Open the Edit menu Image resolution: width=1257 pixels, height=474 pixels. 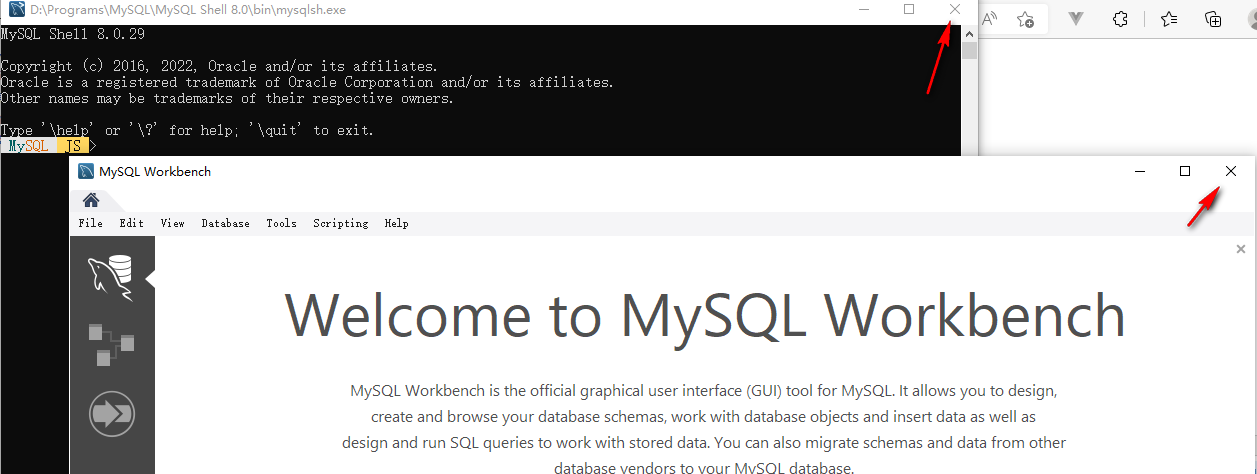(x=131, y=223)
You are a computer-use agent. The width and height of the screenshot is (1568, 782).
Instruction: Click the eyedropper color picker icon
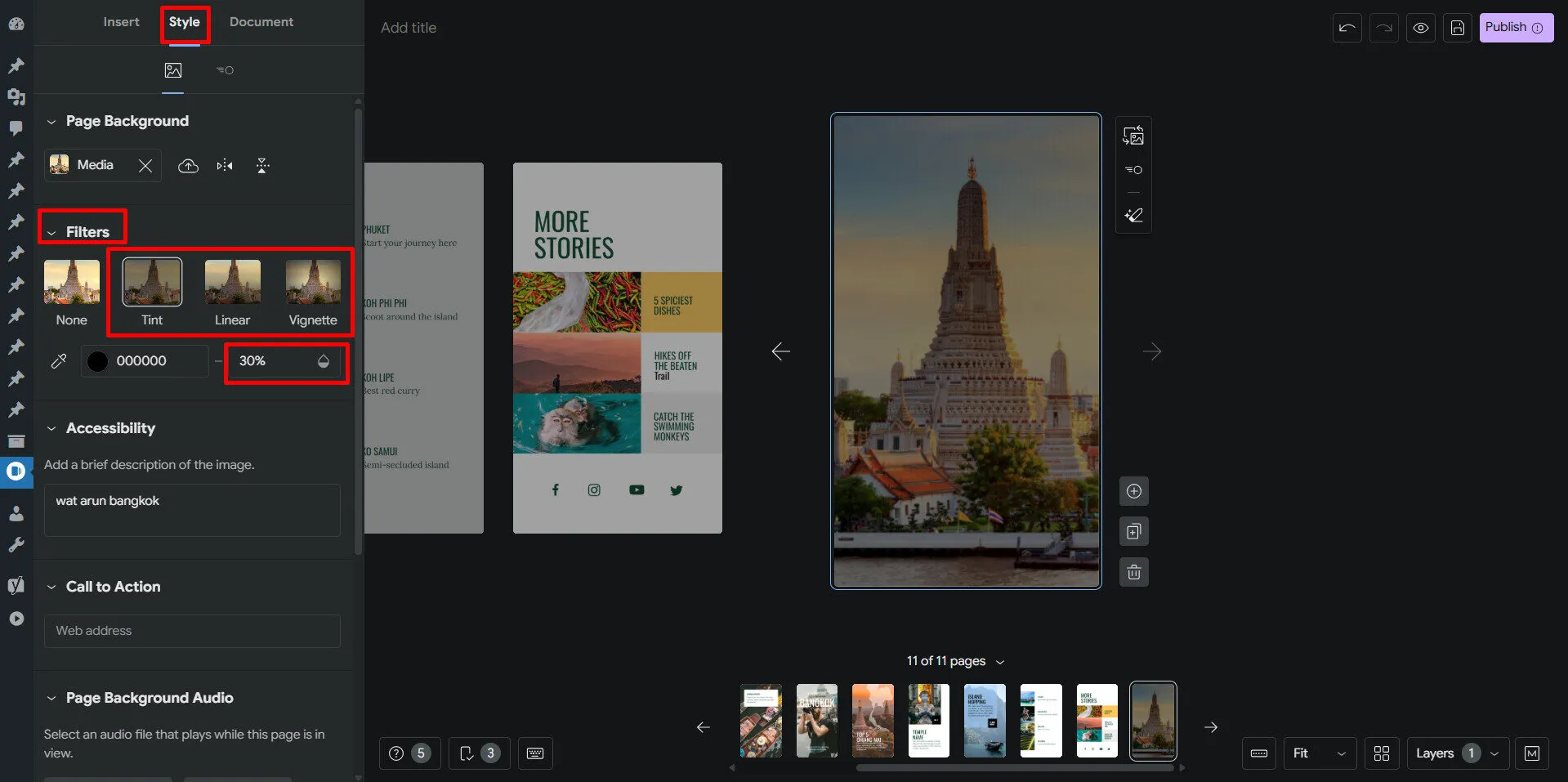pos(59,361)
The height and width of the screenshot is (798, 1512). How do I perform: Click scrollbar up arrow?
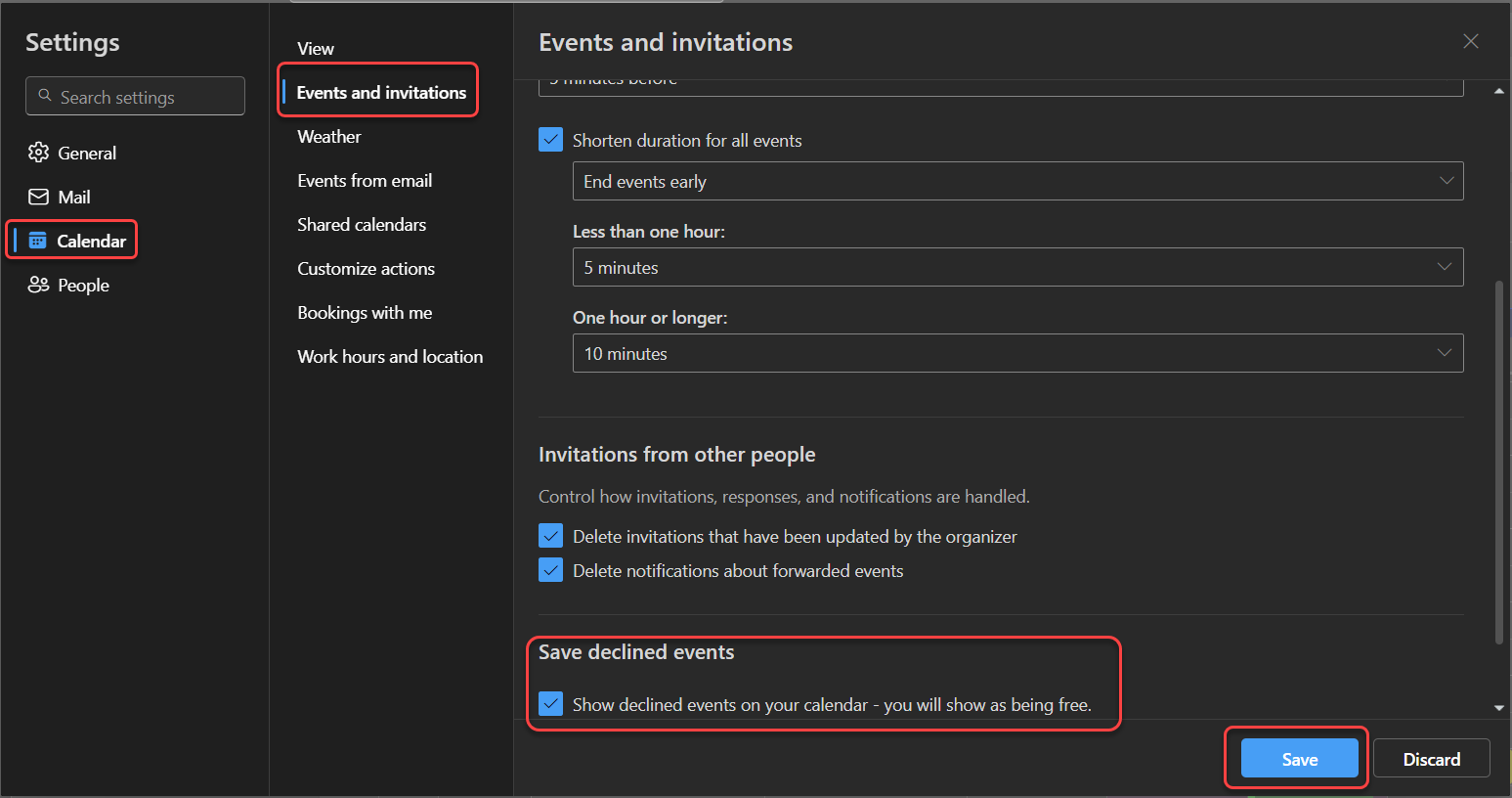click(x=1498, y=91)
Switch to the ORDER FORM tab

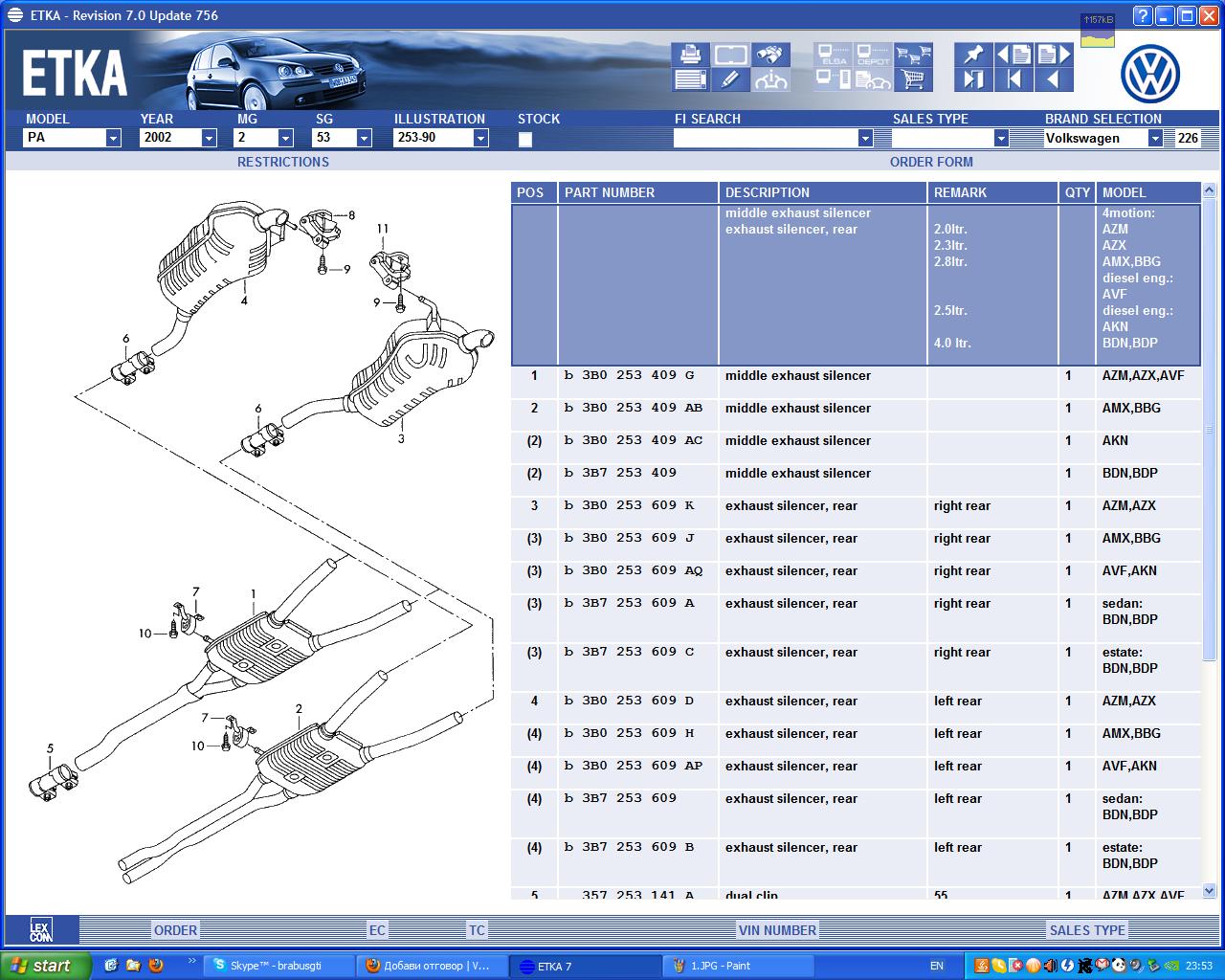coord(931,162)
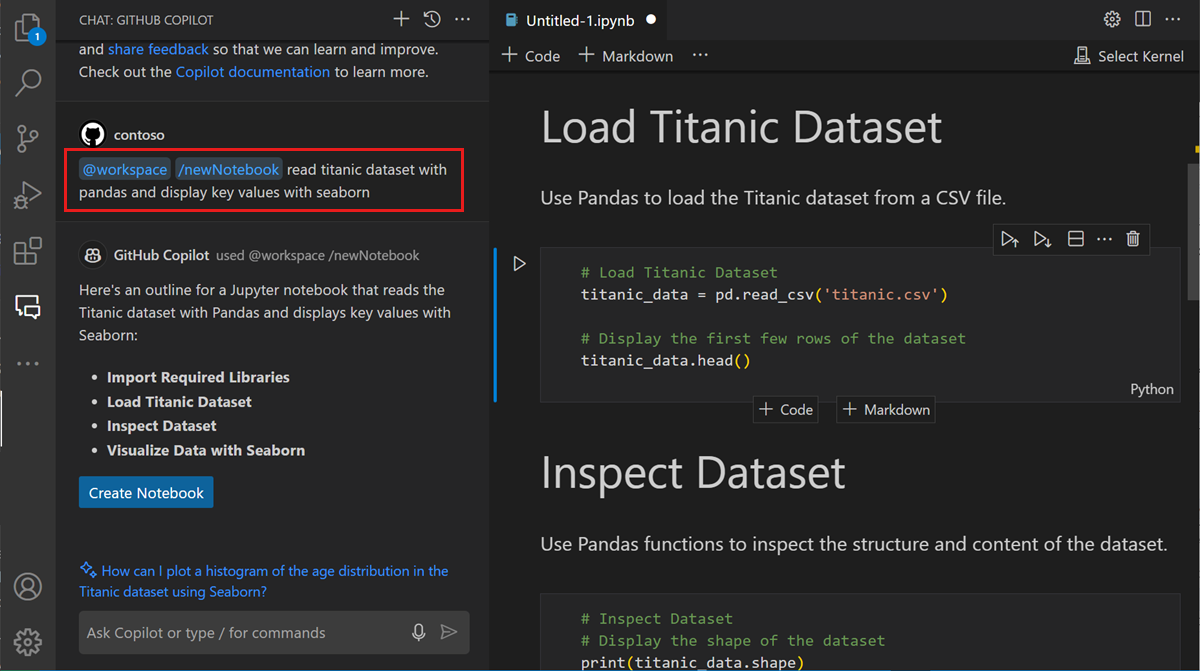This screenshot has width=1200, height=671.
Task: Open the Explorer view in the activity bar
Action: click(x=27, y=27)

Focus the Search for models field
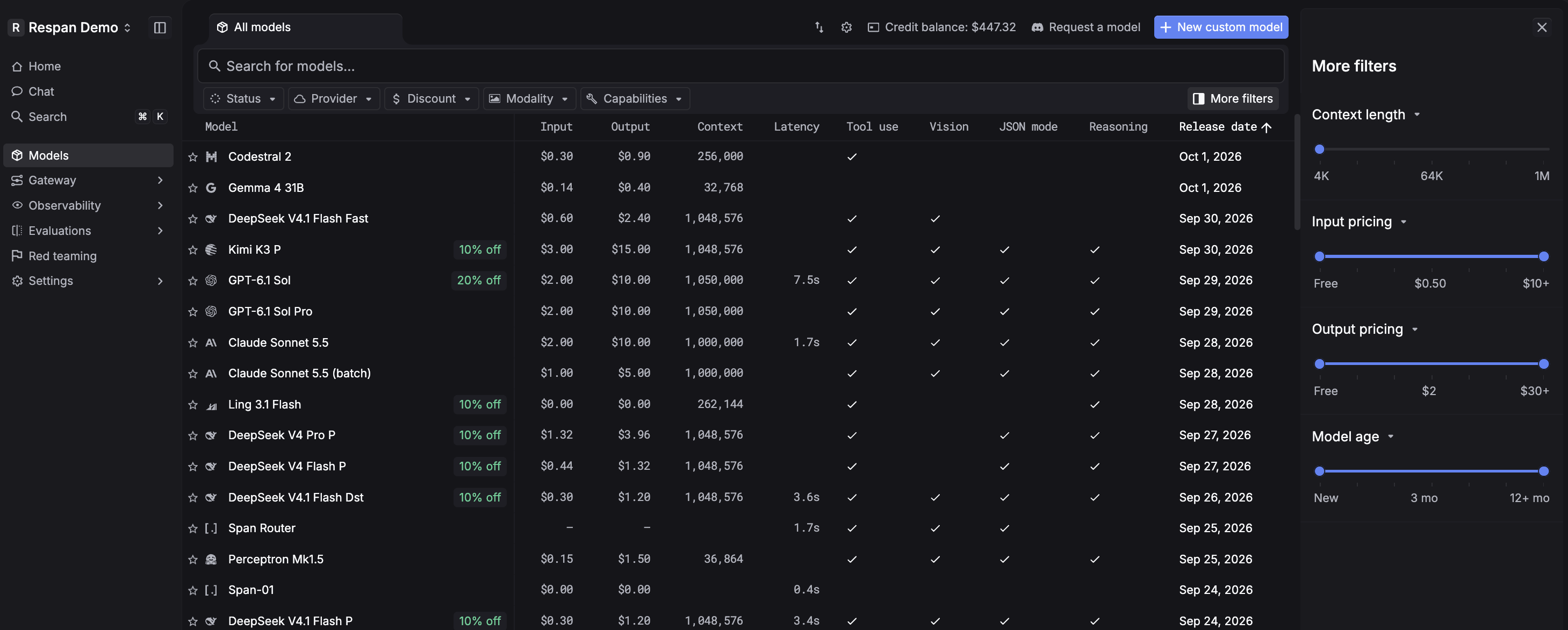pyautogui.click(x=740, y=66)
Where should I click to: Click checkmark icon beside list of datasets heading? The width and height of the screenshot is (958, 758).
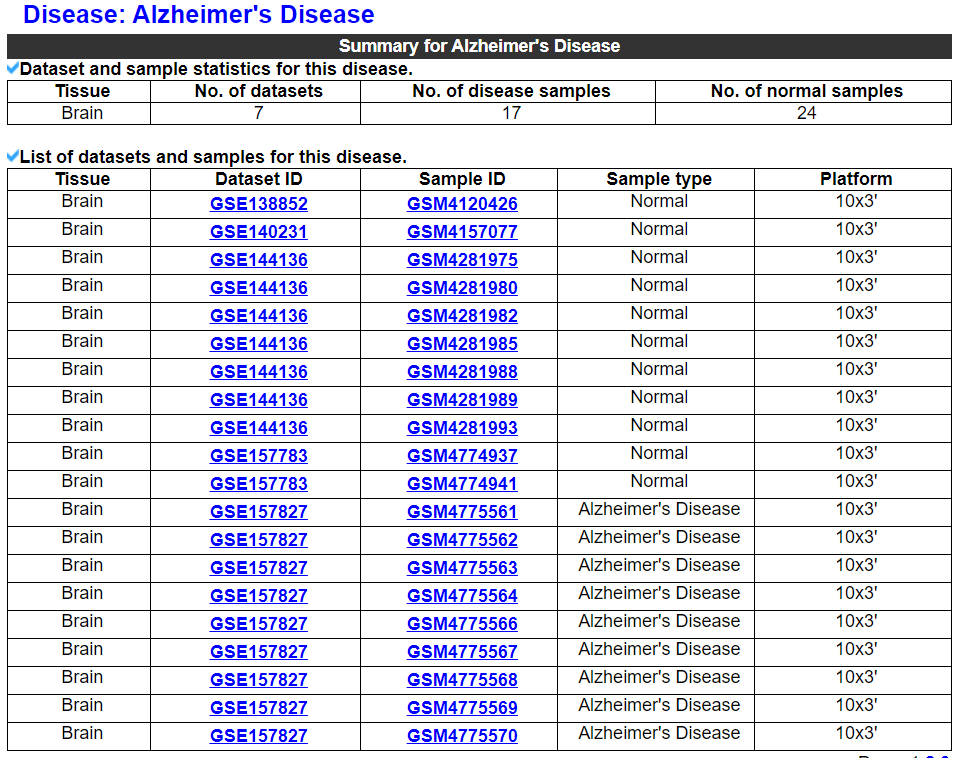tap(12, 157)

============

To do :: After locating the line that contains "Where should I", output it and all later lines through the end of the material exactly, leaving out pictures.

Finished task ::
Where should I click to: Click checkmark icon beside list of datasets heading? The width and height of the screenshot is (958, 758).
tap(12, 157)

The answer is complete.